If it’s for you, then Squadrons is a cracker. And if you’re like me, it’s still very much worth the price of entry for the spectacle of the campaign. But oh, what it could have been. Without the balance considerations of multiplayer, there might have been more ships to fly, and more weird and wonderful bits of kit to outfit them with. And I would have happily sacrificed the cutscenes and characters, and tolerated a hefty dose of asset and environment reuse, just to have more missions to fly them through. Yes, I am afraid I am just longing for TIE Fighter.

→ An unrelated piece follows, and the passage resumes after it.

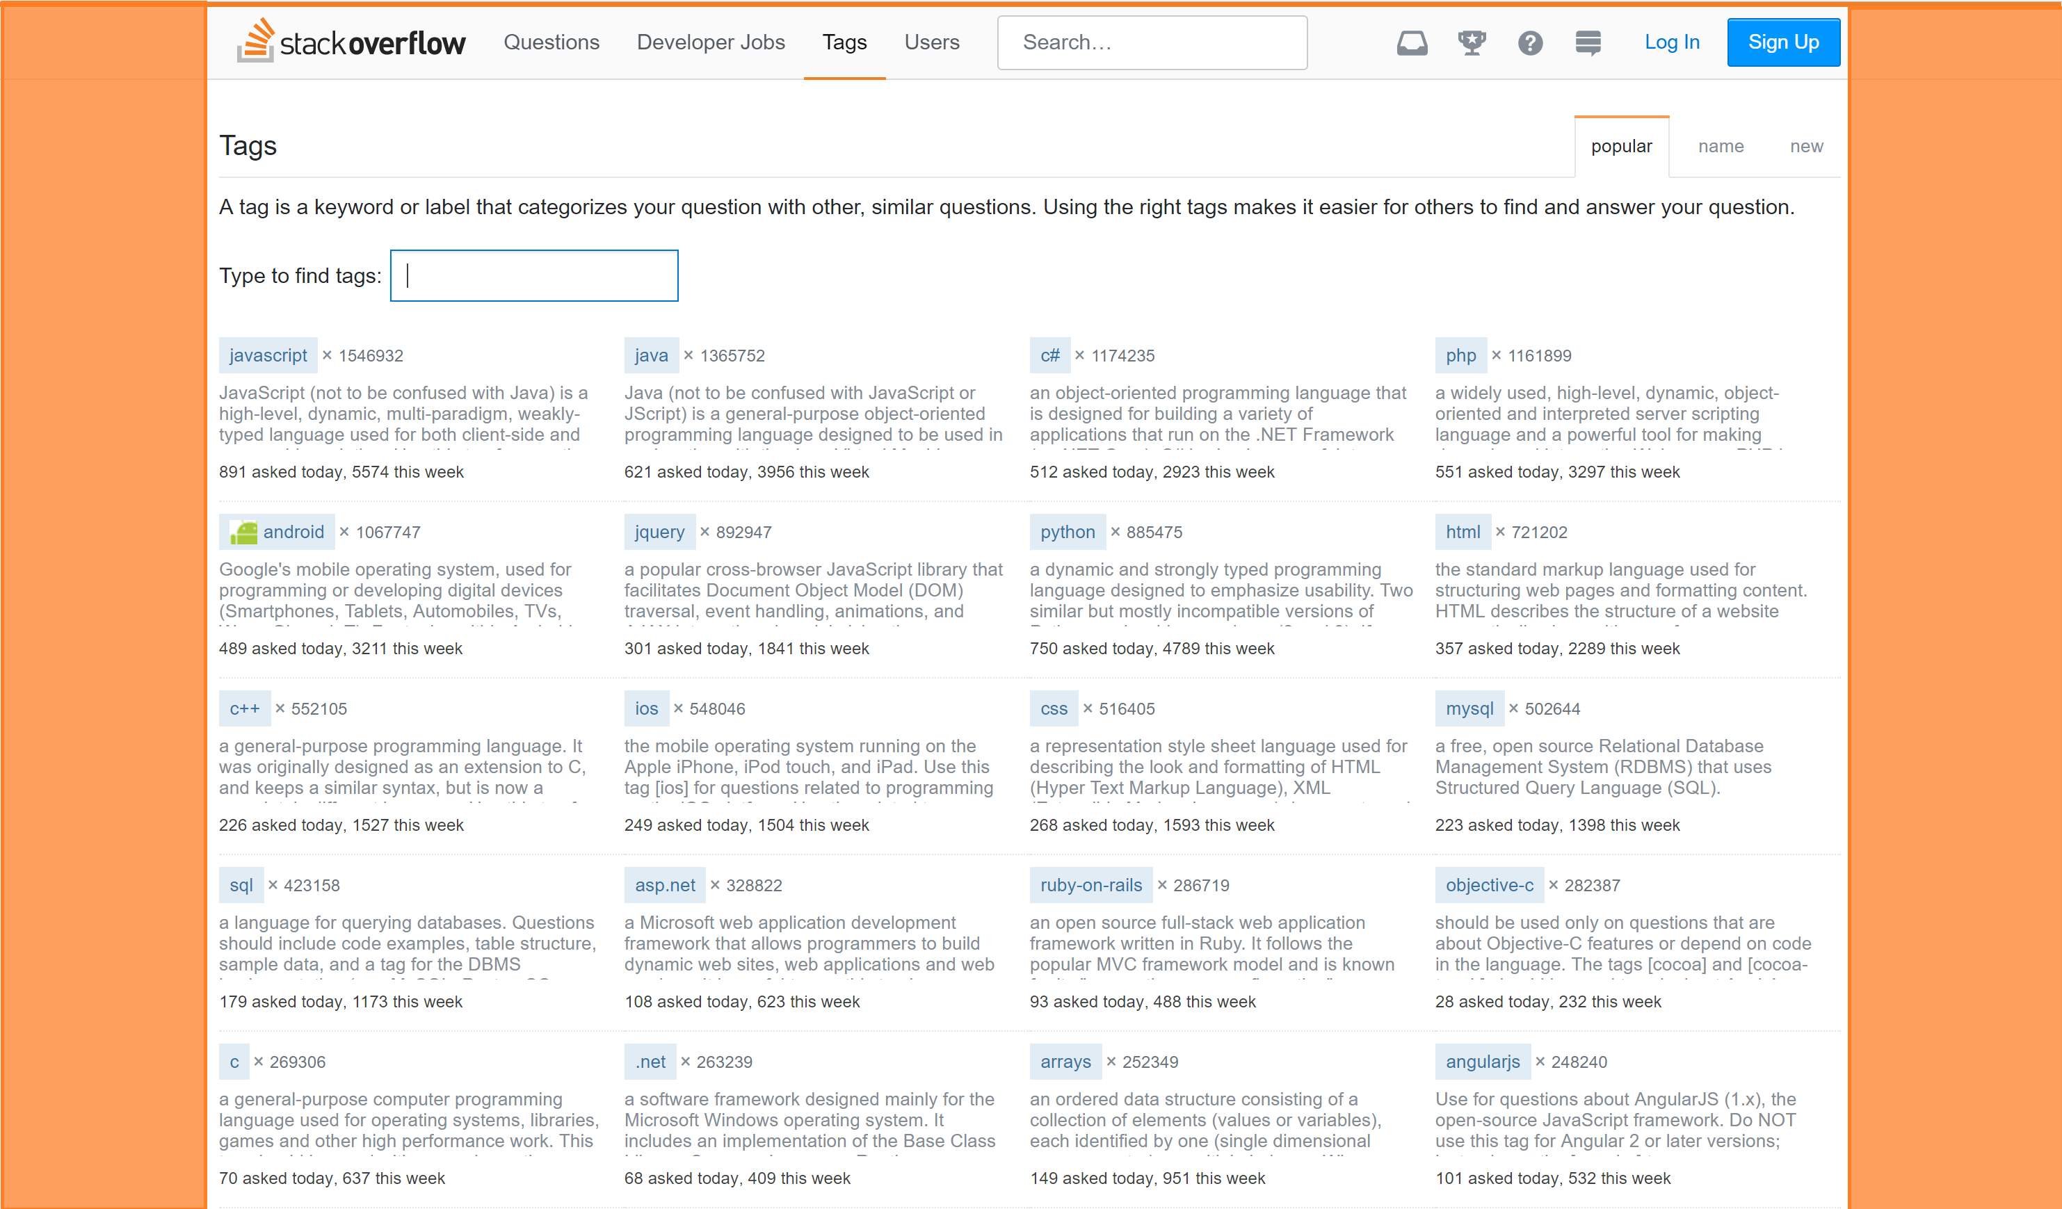The width and height of the screenshot is (2062, 1209).
Task: Click the Type to find tags box
Action: click(x=534, y=276)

And out of respect to the writers, artists and voice actors involved, I should say I’m not dismissing the game’s story as worthless. It is stuck firmly and simplistically in the “good versus evil” thing, to the point where even the black-and-white moral universe of the original Star Wars movies looks nuanced, and I just can’t find that compelling. But within that, a solid job has been done. There are some fun characters on your squadrons - the aforementioned Abominable Lizard, for example, who is honestly so detestable I ended up relishing just what a pathetic wanker he was, and poor old Shen, an imperial pilot who’s 90 percent wounds, like a sort of off-brand Darth Vader, and won’t ever take off his space hat.
But you can’t talk to them, as you have no presence in the world that can’t be expressed with the pressing of a trigger. They just talk at you, dumping lore, until they decide it’s time for you to go away. The broader story is fun - it’s set in the chaos of the empire’s collapse into infighting after Return Of The Jedi, which I always loved reading about in the novels from back in the day - but it never does anything too surprising.
It is all, essentially, there just to string the fights together, because it would seem weird for a game this polished not to have such a thing. But honestly, and again respectfully, I would have happily missed out on it all for the sake of twice the number of missions, and a few more ships to take into them. Because when it comes to a space fighting experience, this is about as good as it gets.